GOAL A
Transcribe the rows in Block 1 below exactly as they appear, leaving out the pictures.

Verbatim release-note quote: "Allow unique constraints and indexes to treat NULL values as not distinct (Peter Eisentraut). Previously NULL entries were always treated as distinct values, but this can now be changed by creating constraints and indexes using UNIQUE NULLS NOT DISTINCT." 4

CREATE TABLE users (
    email text,
    tenant_id integer,
    UNIQUE NULLS NOT DISTINCT (email, tenant_id)
);

With NULLS NOT DISTINCT, two rows with (NULL, 5) collide. The default (NULLS DISTINCT) treats them as distinct.

[!WARNING] PG16: NULLS NOT DISTINCT not allowed on PRIMARY KEY

Verbatim PG16 release note: "Disallow NULLS NOT DISTINCT indexes for primary keys" 5. PG15 briefly allowed this combination; PG16+ rejects it. The rationale: a PK should never accept NULLs at all, so the NULL-treatment rule has no effect.

PRIMARY KEY constraints

Verbatim:

"A primary key constraint indicates that a column, or group of columns, can be used as a unique identifier for rows in the table. This requires that the values be both unique and not null." 13

"Adding a primary key will automatically create a unique B-tree index on the column or group of columns listed in the primary key, and will force the column(s) to be marked NOT NULL. A table can have at most one primary key. (There can be any number of unique and not-null constraints, which are functionally almost the same thing, but only one can be identified as the primary key.)" 13

Grammar:

-- Column constraint
CREATE TABLE products (
    product_no integer PRIMARY KEY,
    name text
);

-- Composite
CREATE TABLE order_lines (
    order_id integer,
    line_no integer,
    PRIMARY KEY (order_id, line_no)
);

Three semantic differences from UNIQUE + NOT NULL:

  1. Only one PK per table; many UNIQUEs allowed.
  2. PK columns are auto-marked NOT NULL. UNIQUE allows NULLs unless you add NOT NULL separately.
  3. PK is the default FK target if a child references the parent without naming columns.

LISTED RECORDS
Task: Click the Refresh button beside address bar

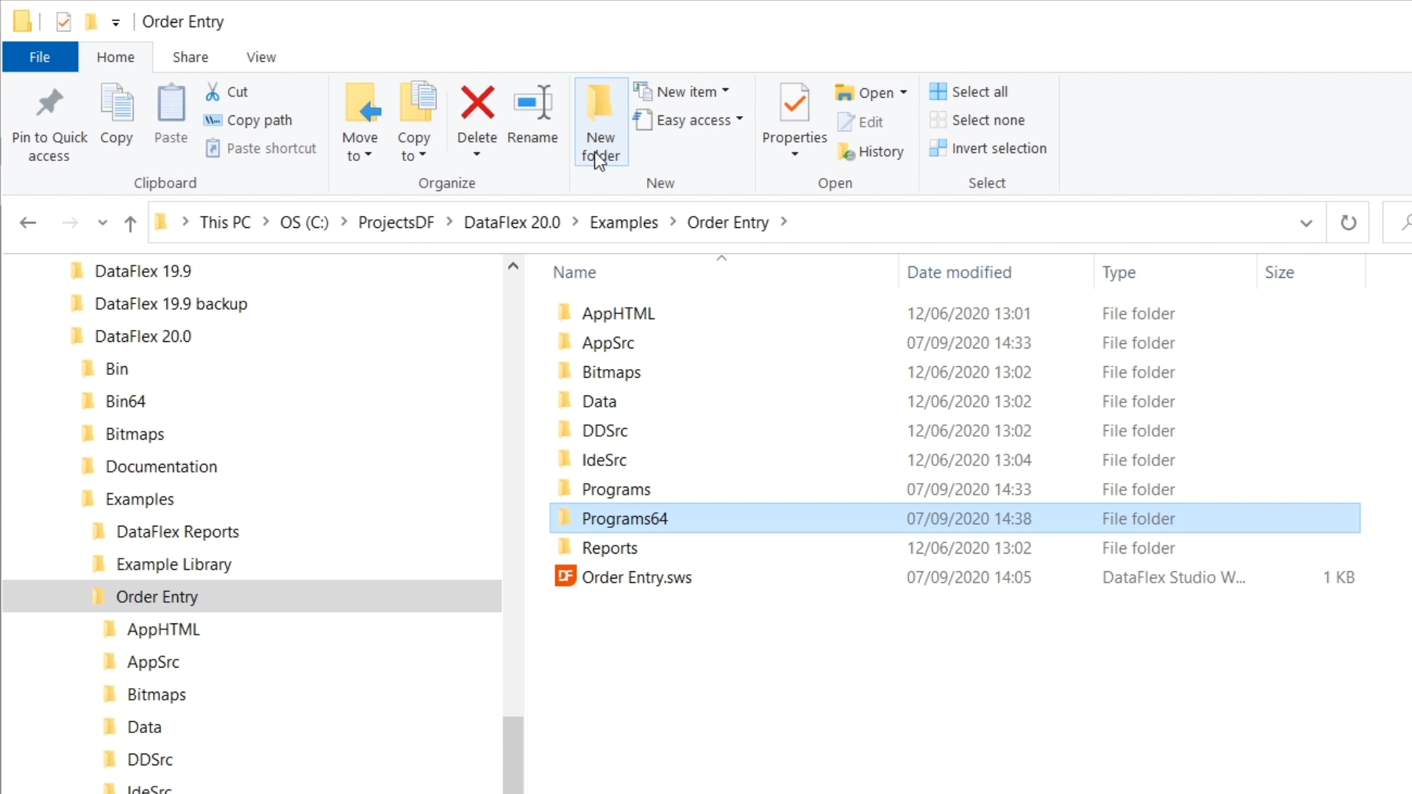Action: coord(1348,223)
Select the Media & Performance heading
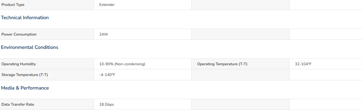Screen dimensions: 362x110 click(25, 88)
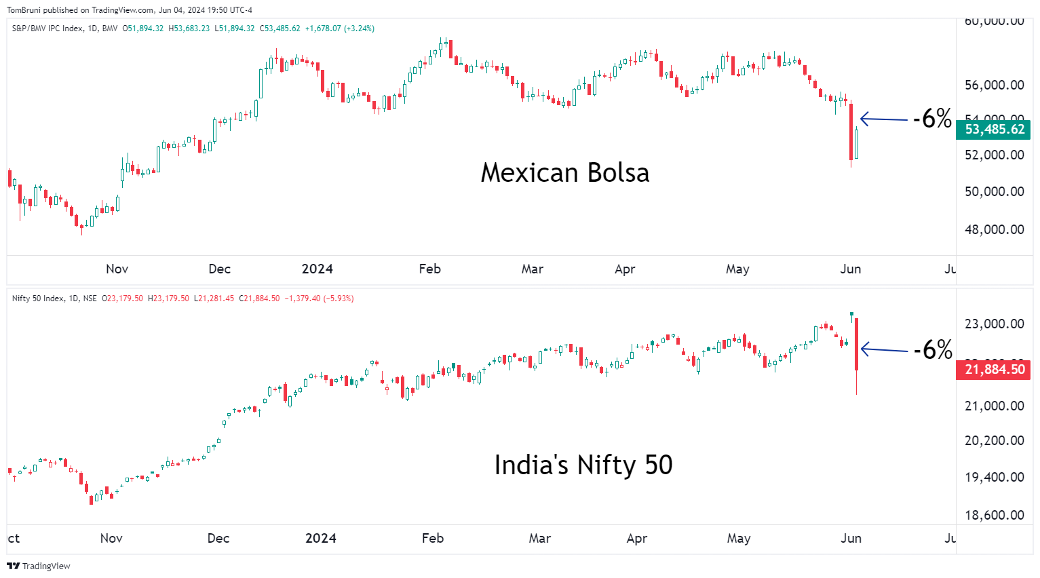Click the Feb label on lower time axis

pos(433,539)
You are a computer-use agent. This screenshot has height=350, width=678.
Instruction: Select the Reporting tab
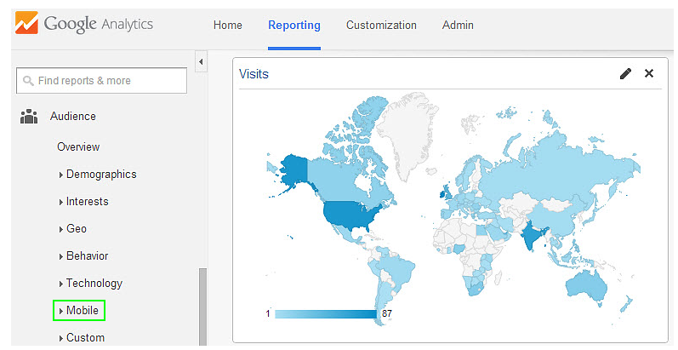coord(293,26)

GOAL B
Restate word for word the part of the passage on PostgreSQL unique and primary key constraints between "Three semantic differences" and "NOT NULL separately.", inclusive.

WRITTEN ANSWER A
Task: Click the Refresh button beside address bar

Action: coord(1348,223)
Select the Media & Performance heading
Screen dimensions: 362x110 click(25, 88)
Click the Feb label on lower time axis

pos(433,539)
You are a computer-use agent. This screenshot has height=350, width=678.
Instruction: Select the Reporting tab
coord(293,26)

WRITTEN ANSWER B
Three semantic differences from UNIQUE + NOT NULL:

  1. Only one PK per table; many UNIQUEs allowed.
  2. PK columns are auto-marked NOT NULL. UNIQUE allows NULLs unless you add NOT NULL separately.